§ **Excerpt**
::::::
ECB lays out plans for balance sheet run-off

By Yoruk Bahceli

(Reuters) – The European Central Bank will continue partial reinvestments of flows from its bond holdings in line with current practice once it starts running down its 5 trillion euro portfolio from March, it said on Thursday.

The ECB is laying out details after it announced in December it would run bonds off its balance sheet at an average pace of 15 billion euros per month from March through June.

It will do so by not fully reinvesting proceeds from maturing debt bought under its conventional bond purchase programme, the APP, from 2015 as the ECB tried to contain deflation risks in the euro zone.

The process is known as quantitative tightening, or QT.

The ECB will allocate proceeds remaining after the rundown proportionally to upcoming maturities across its public sector, corporate, covered bond and asset-backed security portfolios, it said in a statement.

For its public sector holdings, it will reinvest in proportion to upcoming redemptions by each country and across governments versus supranational debt, the bank said.

Following December’s decision, “I think we’re adding two principles that will matter, which is simplicity and neutrality,” ECB chief Christine Lagarde told a news conference.

“So that you know, we don’t do things in an overly complicated manner and we simply apply the proportionality principle to the portfolio across jurisdictions,” Lagarde added.

The ECB said it will also would skew remaining corporate debt reinvestments “more strongly” towards companies with a better climate performance, enhancing a process it first started in October.
::::::
§ **Records supplied**
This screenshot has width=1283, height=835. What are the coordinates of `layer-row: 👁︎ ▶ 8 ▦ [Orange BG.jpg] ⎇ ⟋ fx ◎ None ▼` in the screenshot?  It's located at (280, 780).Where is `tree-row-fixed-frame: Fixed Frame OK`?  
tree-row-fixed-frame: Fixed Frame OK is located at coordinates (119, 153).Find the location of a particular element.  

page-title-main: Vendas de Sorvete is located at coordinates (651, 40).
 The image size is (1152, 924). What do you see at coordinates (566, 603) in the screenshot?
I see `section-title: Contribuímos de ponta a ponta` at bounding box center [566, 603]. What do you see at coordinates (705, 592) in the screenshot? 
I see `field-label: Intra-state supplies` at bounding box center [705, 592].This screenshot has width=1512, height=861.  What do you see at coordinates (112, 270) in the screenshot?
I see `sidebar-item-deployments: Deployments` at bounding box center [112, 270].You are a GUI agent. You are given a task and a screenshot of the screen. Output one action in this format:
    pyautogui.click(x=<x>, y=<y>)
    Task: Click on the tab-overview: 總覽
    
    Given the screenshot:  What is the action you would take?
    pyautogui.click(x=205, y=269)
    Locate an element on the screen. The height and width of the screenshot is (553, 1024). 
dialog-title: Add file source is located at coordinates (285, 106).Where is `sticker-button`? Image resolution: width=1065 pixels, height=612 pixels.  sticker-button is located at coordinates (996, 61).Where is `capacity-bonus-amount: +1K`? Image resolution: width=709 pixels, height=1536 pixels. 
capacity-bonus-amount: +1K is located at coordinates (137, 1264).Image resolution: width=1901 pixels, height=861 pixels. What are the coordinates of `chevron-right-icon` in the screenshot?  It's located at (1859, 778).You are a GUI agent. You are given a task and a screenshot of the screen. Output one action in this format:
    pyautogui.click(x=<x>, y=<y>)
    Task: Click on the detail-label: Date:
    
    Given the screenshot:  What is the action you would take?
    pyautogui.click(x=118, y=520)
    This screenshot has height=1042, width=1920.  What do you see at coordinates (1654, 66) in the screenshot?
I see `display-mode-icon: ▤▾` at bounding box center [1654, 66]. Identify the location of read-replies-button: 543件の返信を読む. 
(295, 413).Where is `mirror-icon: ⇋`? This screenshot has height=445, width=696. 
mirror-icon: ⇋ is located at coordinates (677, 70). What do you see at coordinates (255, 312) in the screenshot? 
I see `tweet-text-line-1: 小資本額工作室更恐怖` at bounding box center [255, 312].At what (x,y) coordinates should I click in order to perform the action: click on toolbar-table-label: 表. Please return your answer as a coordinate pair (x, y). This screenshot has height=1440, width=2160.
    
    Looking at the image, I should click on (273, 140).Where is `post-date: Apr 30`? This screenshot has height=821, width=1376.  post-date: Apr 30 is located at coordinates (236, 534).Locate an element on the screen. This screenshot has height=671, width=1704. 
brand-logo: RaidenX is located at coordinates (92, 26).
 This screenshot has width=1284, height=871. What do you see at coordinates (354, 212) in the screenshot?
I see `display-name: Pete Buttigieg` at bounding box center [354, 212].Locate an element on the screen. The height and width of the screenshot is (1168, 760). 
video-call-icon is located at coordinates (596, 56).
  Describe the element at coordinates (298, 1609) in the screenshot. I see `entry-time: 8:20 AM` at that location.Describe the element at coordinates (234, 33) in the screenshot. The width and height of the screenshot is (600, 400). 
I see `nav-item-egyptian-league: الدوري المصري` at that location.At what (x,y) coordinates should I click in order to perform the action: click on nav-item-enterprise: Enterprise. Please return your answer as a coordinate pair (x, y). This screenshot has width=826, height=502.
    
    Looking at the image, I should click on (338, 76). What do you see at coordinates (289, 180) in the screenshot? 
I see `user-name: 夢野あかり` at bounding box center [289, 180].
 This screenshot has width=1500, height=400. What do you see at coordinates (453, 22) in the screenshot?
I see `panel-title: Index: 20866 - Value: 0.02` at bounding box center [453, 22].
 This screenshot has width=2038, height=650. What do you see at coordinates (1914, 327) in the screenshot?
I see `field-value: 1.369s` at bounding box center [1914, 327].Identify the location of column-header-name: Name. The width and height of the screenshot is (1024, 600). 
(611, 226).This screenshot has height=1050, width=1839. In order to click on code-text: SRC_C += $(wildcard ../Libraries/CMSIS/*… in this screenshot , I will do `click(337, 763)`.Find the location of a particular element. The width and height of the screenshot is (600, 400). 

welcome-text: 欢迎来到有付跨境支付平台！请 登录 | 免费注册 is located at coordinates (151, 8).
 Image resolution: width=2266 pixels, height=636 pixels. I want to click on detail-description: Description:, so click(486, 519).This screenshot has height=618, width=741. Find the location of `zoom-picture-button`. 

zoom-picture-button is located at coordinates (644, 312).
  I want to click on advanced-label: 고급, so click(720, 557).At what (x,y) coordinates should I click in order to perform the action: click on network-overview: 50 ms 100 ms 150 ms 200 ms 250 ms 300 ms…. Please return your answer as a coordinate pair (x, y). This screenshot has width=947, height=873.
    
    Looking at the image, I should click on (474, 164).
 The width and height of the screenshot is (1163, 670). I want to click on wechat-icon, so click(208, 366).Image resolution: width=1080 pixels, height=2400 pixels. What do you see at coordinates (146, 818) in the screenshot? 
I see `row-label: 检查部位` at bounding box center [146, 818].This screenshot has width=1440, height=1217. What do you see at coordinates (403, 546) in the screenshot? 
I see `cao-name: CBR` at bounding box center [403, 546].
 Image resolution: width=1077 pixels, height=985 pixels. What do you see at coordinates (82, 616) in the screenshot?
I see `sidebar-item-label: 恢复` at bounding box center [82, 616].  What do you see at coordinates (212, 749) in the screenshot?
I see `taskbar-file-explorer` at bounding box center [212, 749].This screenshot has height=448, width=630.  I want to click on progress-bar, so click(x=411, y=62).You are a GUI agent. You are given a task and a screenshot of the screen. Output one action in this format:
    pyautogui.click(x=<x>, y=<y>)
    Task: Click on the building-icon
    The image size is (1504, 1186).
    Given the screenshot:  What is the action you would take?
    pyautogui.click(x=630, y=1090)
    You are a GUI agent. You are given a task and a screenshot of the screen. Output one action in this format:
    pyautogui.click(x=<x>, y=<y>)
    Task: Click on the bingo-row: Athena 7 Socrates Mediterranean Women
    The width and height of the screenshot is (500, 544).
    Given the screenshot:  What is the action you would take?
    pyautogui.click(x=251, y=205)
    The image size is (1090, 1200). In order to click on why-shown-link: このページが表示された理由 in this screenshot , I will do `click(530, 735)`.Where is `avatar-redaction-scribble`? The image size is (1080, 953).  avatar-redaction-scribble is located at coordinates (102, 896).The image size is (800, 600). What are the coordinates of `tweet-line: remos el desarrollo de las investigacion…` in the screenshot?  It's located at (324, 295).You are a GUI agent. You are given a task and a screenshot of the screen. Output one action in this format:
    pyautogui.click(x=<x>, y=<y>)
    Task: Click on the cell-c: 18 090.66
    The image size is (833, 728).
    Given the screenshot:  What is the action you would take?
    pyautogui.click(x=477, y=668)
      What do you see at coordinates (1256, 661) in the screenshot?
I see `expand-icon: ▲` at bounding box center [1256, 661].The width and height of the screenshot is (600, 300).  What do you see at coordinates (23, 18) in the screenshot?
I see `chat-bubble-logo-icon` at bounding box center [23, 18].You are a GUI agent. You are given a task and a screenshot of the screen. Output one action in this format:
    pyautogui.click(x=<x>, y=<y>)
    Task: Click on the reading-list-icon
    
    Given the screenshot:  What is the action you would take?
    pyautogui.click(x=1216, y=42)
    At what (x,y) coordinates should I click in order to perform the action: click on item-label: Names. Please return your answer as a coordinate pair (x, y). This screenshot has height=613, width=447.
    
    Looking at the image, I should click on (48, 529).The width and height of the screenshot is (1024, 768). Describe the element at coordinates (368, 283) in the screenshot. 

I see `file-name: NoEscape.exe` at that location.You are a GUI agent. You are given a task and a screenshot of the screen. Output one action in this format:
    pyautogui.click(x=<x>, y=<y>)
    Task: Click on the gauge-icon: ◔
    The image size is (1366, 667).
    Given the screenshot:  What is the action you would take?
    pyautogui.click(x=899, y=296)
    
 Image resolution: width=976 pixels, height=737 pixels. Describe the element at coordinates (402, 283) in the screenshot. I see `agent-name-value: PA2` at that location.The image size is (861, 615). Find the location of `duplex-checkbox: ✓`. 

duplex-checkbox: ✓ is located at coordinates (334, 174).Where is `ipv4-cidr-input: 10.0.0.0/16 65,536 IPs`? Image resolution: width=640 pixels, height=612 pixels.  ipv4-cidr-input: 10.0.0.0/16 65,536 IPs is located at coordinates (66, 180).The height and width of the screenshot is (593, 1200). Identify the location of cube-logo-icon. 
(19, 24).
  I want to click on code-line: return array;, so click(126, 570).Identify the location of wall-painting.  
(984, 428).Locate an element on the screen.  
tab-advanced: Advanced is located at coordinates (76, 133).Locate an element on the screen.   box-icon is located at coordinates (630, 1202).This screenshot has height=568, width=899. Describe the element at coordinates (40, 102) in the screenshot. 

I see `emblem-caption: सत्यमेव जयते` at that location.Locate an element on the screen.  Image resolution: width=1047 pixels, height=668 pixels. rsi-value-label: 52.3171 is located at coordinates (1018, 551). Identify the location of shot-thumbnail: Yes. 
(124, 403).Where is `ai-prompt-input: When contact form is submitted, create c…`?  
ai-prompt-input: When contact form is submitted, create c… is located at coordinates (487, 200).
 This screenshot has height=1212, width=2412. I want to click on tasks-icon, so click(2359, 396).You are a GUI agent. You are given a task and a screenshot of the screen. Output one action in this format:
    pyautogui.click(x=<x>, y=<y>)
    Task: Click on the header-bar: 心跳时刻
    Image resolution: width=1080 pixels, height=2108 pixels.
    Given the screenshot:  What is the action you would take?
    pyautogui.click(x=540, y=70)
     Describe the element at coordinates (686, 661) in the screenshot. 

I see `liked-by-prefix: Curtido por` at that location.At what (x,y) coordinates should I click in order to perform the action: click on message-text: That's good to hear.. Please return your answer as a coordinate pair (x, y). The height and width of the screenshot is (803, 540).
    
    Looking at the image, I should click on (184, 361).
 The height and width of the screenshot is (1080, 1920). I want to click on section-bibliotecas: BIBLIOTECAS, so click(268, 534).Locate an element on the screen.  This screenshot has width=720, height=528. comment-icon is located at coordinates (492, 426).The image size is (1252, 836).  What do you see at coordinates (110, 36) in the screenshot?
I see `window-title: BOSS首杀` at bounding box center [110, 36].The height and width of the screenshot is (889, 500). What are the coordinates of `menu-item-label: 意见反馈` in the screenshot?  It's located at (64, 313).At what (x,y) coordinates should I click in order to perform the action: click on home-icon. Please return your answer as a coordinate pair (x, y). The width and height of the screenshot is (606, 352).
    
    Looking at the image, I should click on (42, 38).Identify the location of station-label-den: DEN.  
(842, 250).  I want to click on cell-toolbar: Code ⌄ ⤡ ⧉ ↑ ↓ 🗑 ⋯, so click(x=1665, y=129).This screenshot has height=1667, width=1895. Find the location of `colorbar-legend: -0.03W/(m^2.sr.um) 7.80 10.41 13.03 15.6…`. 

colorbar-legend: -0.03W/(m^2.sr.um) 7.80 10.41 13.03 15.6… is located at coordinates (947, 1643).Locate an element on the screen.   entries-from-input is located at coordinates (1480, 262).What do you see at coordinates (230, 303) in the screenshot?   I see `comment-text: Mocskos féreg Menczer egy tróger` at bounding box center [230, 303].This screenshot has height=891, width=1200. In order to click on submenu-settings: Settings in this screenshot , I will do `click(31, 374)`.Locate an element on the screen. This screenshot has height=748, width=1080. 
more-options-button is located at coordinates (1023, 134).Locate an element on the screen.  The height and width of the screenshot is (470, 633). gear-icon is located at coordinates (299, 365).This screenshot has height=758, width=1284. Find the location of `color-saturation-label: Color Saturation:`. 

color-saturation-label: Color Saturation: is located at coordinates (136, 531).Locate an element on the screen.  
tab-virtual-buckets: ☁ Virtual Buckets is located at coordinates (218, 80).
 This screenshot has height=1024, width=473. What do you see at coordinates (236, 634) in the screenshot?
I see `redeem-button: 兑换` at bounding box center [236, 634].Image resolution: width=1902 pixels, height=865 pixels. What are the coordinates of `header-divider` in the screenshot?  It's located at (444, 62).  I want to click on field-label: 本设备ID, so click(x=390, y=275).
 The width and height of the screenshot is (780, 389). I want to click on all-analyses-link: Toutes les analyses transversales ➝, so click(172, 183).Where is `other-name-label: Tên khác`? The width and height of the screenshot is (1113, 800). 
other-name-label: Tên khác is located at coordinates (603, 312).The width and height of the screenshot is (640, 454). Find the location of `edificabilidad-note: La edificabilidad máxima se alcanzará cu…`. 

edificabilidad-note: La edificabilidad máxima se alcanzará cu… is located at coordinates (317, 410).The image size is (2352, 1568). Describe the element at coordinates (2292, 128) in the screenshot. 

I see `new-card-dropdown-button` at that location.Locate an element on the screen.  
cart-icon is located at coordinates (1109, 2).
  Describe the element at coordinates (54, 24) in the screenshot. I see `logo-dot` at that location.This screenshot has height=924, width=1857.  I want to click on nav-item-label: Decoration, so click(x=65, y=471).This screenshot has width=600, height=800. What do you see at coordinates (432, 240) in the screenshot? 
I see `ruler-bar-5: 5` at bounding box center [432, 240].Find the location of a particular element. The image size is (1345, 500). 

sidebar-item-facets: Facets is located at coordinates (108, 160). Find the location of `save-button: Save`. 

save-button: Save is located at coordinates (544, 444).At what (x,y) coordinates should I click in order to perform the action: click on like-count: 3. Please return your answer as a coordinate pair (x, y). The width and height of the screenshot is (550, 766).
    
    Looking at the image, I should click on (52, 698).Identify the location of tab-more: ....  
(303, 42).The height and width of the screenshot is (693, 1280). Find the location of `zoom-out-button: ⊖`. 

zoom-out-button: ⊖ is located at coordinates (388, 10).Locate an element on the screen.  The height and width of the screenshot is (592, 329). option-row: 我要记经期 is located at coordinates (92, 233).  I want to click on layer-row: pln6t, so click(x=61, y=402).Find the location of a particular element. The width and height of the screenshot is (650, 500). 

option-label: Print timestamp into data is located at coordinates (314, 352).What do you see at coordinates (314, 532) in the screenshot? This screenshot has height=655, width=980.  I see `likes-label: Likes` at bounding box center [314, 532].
::::::
§ **Task**
Reproduce the ECB balance sheet article above word for word, from the headline to the final sentence.

§ **Written reply**
ECB lays out plans for balance sheet run-off

By Yoruk Bahceli

(Reuters) – The European Central Bank will continue partial reinvestments of flows from its bond holdings in line with current practice once it starts running down its 5 trillion euro portfolio from March, it said on Thursday.

The ECB is laying out details after it announced in December it would run bonds off its balance sheet at an average pace of 15 billion euros per month from March through June.

It will do so by not fully reinvesting proceeds from maturing debt bought under its conventional bond purchase programme, the APP, from 2015 as the ECB tried to contain deflation risks in the euro zone.

The process is known as quantitative tightening, or QT.

The ECB will allocate proceeds remaining after the rundown proportionally to upcoming maturities across its public sector, corporate, covered bond and asset-backed security portfolios, it said in a statement.

For its public sector holdings, it will reinvest in proportion to upcoming redemptions by each country and across governments versus supranational debt, the bank said.

Following December’s decision, “I think we’re adding two principles that will matter, which is simplicity and neutrality,” ECB chief Christine Lagarde told a news conference.

“So that you know, we don’t do things in an overly complicated manner and we simply apply the proportionality principle to the portfolio across jurisdictions,” Lagarde added.

The ECB said it will also would skew remaining corporate debt reinvestments “more strongly” towards companies with a better climate performance, enhancing a process it first started in October.